As you can see from the model above, using a rate of $R = 0.5$ to administer drugs to the patient for 30 minutes at the top of every hour works very well. After a few cycles of administering the drug, there is constantly between 3.0 and 2.0 mg of the drug int he patient's blood.

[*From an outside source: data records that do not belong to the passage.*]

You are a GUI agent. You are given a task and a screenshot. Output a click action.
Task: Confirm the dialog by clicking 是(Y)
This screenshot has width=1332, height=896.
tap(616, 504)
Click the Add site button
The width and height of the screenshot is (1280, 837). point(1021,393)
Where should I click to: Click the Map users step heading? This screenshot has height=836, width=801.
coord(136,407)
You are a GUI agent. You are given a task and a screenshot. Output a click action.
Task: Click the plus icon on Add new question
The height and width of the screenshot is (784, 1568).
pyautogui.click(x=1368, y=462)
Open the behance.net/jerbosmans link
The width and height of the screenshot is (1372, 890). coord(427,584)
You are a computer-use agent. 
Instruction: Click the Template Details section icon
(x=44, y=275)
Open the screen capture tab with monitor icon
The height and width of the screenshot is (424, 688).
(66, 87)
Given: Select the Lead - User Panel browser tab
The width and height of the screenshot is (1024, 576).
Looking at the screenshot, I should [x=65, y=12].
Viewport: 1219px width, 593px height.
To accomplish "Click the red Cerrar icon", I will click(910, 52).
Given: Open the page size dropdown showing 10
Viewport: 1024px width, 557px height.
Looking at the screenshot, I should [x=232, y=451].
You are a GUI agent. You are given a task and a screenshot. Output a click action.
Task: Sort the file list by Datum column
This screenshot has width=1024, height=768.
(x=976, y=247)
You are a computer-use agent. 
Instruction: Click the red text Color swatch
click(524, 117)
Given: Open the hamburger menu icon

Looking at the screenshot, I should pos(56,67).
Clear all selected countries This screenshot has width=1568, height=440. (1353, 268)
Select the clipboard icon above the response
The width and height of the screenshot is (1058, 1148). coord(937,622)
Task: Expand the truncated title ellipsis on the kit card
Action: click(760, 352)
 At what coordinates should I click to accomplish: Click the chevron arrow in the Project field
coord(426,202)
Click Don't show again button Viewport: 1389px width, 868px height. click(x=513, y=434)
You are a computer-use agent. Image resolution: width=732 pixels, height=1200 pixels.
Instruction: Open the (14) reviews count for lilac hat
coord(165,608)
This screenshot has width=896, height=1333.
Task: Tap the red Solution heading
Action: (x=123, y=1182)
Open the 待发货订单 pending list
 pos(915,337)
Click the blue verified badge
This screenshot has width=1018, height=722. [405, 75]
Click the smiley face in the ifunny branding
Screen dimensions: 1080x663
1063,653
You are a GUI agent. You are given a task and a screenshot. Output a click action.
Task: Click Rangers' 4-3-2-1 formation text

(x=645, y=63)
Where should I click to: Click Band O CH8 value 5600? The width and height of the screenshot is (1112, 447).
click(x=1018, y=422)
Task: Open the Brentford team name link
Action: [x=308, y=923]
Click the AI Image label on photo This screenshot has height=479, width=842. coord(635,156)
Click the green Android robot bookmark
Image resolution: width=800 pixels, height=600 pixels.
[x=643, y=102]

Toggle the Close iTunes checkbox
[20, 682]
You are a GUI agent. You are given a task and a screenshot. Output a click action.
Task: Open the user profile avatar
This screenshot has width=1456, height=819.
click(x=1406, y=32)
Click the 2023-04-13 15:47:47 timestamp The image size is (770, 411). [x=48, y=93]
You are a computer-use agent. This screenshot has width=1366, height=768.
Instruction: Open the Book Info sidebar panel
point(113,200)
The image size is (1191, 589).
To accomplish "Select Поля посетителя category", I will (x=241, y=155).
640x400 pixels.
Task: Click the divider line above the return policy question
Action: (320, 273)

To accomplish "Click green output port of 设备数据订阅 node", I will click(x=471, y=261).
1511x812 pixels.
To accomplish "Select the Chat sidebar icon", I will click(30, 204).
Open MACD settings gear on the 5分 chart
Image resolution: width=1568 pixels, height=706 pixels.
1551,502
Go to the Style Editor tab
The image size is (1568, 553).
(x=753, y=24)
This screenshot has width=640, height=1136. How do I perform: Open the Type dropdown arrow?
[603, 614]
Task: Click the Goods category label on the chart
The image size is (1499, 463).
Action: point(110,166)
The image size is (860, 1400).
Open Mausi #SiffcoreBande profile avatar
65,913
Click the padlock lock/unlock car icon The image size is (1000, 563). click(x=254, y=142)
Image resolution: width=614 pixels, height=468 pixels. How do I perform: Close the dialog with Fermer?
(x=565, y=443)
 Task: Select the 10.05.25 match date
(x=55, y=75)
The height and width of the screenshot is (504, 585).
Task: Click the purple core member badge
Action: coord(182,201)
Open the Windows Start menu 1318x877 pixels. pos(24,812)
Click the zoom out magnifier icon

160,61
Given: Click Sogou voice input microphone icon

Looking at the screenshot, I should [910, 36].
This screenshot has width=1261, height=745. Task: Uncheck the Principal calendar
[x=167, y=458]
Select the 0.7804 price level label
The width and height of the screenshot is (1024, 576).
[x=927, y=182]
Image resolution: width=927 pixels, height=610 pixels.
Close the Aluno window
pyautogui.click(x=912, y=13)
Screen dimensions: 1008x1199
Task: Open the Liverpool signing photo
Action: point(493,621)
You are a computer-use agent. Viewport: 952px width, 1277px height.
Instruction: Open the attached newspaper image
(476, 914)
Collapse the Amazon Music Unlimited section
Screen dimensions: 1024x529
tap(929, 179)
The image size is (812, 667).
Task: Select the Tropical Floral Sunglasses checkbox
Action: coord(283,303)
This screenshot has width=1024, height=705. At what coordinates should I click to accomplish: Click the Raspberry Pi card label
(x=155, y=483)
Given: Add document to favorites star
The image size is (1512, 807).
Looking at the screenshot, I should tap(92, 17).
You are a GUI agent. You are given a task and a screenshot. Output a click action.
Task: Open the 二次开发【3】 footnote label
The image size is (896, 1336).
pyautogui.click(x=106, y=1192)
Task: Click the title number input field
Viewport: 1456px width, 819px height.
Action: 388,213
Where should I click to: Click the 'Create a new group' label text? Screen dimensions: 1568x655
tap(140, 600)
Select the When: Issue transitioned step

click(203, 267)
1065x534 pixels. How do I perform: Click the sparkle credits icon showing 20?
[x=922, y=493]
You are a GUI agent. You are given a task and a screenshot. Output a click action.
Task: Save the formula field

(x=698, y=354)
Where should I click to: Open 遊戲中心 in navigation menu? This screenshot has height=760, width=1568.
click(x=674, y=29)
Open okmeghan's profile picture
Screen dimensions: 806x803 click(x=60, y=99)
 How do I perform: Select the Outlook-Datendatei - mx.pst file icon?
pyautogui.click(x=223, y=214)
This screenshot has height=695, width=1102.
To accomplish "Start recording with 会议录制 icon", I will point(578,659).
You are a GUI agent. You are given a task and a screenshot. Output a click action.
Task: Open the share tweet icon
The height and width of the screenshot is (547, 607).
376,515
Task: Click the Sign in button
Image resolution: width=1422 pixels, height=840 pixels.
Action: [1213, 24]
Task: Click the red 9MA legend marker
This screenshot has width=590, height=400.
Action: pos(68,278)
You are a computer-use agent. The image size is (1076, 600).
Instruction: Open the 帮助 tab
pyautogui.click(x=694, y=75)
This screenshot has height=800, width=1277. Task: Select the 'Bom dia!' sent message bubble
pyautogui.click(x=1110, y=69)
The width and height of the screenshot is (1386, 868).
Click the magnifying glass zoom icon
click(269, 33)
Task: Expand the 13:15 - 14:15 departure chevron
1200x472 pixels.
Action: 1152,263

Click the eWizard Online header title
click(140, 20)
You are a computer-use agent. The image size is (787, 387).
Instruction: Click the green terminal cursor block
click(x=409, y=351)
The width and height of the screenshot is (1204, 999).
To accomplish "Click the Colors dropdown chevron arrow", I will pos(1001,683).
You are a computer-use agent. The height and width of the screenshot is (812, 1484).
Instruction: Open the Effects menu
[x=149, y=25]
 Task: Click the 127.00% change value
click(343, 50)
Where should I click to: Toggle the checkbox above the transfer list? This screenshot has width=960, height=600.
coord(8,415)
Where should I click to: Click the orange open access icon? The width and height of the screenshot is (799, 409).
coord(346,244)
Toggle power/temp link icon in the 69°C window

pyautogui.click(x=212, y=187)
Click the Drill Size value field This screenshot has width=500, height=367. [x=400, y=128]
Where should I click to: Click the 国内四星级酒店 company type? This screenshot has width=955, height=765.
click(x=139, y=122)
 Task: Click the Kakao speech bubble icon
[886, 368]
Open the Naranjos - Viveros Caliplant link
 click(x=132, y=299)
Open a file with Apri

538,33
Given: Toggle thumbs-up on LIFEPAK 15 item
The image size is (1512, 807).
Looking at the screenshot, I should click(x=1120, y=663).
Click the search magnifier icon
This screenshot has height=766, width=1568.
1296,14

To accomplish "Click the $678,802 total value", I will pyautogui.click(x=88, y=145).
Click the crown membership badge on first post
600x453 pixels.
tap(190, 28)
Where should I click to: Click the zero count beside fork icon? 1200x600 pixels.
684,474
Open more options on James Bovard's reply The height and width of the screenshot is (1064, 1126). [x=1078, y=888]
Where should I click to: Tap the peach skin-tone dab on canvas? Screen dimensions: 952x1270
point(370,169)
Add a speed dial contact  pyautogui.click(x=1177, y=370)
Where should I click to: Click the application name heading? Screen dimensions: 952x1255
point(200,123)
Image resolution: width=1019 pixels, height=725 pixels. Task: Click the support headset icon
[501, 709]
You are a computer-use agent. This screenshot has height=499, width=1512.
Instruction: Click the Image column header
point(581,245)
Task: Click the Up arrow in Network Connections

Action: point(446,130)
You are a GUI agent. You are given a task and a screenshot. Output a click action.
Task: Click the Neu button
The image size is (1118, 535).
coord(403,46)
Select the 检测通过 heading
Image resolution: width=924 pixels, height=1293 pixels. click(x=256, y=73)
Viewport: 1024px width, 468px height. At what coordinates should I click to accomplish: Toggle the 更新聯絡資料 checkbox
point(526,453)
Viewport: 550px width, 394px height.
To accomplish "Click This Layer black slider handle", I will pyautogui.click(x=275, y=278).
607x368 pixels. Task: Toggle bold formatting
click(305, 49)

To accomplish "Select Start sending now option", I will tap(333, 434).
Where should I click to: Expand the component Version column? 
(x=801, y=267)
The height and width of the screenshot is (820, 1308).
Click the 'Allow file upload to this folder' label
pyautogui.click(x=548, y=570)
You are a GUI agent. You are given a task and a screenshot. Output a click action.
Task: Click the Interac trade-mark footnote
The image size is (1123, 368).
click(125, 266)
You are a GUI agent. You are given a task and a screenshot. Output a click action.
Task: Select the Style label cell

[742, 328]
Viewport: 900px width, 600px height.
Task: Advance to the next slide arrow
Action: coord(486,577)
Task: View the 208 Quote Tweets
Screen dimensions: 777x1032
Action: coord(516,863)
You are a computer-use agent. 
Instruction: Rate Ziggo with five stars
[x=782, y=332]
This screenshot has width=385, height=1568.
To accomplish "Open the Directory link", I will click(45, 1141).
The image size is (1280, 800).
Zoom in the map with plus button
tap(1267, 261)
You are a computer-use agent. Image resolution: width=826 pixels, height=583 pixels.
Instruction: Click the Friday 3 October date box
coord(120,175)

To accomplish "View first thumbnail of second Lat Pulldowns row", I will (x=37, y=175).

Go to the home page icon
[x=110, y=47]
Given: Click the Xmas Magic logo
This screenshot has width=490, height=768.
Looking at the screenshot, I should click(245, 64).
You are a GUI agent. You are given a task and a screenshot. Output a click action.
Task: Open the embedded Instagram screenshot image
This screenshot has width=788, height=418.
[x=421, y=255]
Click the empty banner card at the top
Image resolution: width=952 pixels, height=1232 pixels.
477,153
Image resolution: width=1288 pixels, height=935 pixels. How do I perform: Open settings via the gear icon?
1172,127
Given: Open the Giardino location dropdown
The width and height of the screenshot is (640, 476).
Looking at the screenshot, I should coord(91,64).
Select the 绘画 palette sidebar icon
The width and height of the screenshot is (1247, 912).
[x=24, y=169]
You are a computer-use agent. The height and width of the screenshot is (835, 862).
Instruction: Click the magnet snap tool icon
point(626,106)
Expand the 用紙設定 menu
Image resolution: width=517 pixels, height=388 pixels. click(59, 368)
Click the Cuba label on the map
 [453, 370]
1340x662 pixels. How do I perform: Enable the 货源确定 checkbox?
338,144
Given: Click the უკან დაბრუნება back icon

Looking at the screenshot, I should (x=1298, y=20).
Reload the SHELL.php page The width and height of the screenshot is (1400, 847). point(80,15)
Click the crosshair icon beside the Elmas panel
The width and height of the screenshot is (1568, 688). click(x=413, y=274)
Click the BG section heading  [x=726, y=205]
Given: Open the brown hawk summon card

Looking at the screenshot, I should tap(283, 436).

From a modeling standpoint, the impulse function based model was way easier to manipulate and then plot. But from a medical standpoint, the drip based model is the better option for keeping a constant amount of some drug in the patient's bloodstream. The impulse model causes rapid spikes in the drug in blood value which then taper off while the drip model has less aggressive spikes in value. With the impulse method, I think that there is a greater risk of giving too much of the drug to a patient than with the iv drip. One of the spikes could easily rocket right past the 4mg threshold. The iv drip would allow the doctors to keep the patient at the higher end of the acceptable range because the spikes are not as aggressive and thus are less likely to go past the 4 mg threshold. The oscillations of the iv drip method are 1mg, while the oscillations of the plug injection are 1.5 mg.

Despite my suggestion to use the iv drip method, the graphs above show that either the drip of the plug injection are both valid methods to maintain between 2 and 4 mg of drugs in a patients blood stream.